Recast the lines below as a JSON list of strings, one string per line, leaving out blank lines.

RECORDS FOR THE TASK
==============================

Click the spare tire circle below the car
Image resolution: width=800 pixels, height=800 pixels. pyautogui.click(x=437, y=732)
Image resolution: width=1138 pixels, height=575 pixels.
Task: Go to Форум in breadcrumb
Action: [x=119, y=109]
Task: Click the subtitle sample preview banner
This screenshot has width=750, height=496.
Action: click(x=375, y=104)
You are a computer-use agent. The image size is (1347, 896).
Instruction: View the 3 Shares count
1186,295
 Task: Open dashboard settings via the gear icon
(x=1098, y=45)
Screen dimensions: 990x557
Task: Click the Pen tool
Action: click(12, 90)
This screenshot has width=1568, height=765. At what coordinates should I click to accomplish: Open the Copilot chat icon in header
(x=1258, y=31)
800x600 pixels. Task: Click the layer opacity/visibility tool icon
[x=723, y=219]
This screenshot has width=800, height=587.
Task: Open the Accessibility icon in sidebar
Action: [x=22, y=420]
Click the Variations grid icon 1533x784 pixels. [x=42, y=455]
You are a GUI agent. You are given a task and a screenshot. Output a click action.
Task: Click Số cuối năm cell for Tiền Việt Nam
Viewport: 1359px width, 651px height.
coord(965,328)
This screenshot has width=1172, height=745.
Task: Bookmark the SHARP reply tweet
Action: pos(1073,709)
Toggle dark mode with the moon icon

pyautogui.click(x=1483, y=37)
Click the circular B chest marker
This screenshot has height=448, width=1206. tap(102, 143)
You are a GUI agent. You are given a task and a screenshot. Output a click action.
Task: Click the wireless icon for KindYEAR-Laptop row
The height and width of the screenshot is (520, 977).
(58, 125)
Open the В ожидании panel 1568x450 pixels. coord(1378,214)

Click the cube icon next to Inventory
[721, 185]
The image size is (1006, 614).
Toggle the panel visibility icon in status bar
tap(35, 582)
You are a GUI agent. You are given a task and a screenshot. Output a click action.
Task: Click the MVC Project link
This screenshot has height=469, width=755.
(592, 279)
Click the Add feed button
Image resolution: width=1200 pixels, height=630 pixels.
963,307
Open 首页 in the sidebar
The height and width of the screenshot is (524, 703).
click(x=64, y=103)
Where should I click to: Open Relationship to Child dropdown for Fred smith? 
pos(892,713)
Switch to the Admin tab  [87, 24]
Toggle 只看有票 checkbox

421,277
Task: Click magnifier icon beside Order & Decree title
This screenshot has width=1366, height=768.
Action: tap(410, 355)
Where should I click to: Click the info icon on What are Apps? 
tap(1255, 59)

==============================

EXERCISE OUTPUT
[
  "Click the spare tire circle below the car",
  "Image resolution: width=800 pixels, height=800 pixels. pyautogui.click(x=437, y=732)",
  "Image resolution: width=1138 pixels, height=575 pixels.",
  "Task: Go to Форум in breadcrumb",
  "Action: [x=119, y=109]",
  "Task: Click the subtitle sample preview banner",
  "This screenshot has width=750, height=496.",
  "Action: click(x=375, y=104)",
  "You are a computer-use agent. The image size is (1347, 896).",
  "Instruction: View the 3 Shares count",
  "1186,295",
  " Task: Open dashboard settings via the gear icon",
  "(x=1098, y=45)",
  "Screen dimensions: 990x557",
  "Task: Click the Pen tool",
  "Action: click(12, 90)",
  "This screenshot has width=1568, height=765. At what coordinates should I click to accomplish: Open the Copilot chat icon in header",
  "(x=1258, y=31)",
  "800x600 pixels. Task: Click the layer opacity/visibility tool icon",
  "[x=723, y=219]",
  "This screenshot has width=800, height=587.",
  "Task: Open the Accessibility icon in sidebar",
  "Action: [x=22, y=420]",
  "Click the Variations grid icon 1533x784 pixels. [x=42, y=455]",
  "You are a GUI agent. You are given a task and a screenshot. Output a click action.",
  "Task: Click Số cuối năm cell for Tiền Việt Nam",
  "Viewport: 1359px width, 651px height.",
  "coord(965,328)",
  "This screenshot has width=1172, height=745.",
  "Task: Bookmark the SHARP reply tweet",
  "Action: pos(1073,709)",
  "Toggle dark mode with the moon icon",
  "pyautogui.click(x=1483, y=37)",
  "Click the circular B chest marker",
  "This screenshot has height=448, width=1206. tap(102, 143)",
  "You are a GUI agent. You are given a task and a screenshot. Output a click action.",
  "Task: Click the wireless icon for KindYEAR-Laptop row",
  "The height and width of the screenshot is (520, 977).",
  "(58, 125)",
  "Open the В ожидании panel 1568x450 pixels. coord(1378,214)",
  "Click the cube icon next to Inventory",
  "[721, 185]",
  "The image size is (1006, 614).",
  "Toggle the panel visibility icon in status bar",
  "tap(35, 582)",
  "You are a GUI agent. You are given a task and a screenshot. Output a click action.",
  "Task: Click the MVC Project link",
  "This screenshot has height=469, width=755.",
  "(592, 279)",
  "Click the Add feed button",
  "Image resolution: width=1200 pixels, height=630 pixels.",
  "963,307",
  "Open 首页 in the sidebar",
  "The height and width of the screenshot is (524, 703).",
  "click(x=64, y=103)",
  "Where should I click to: Open Relationship to Child dropdown for Fred smith? ",
  "pos(892,713)",
  "Switch to the Admin tab  [87, 24]",
  "Toggle 只看有票 checkbox",
  "421,277",
  "Task: Click magnifier icon beside Order & Decree title",
  "This screenshot has width=1366, height=768.",
  "Action: tap(410, 355)",
  "Where should I click to: Click the info icon on What are Apps? ",
  "tap(1255, 59)"
]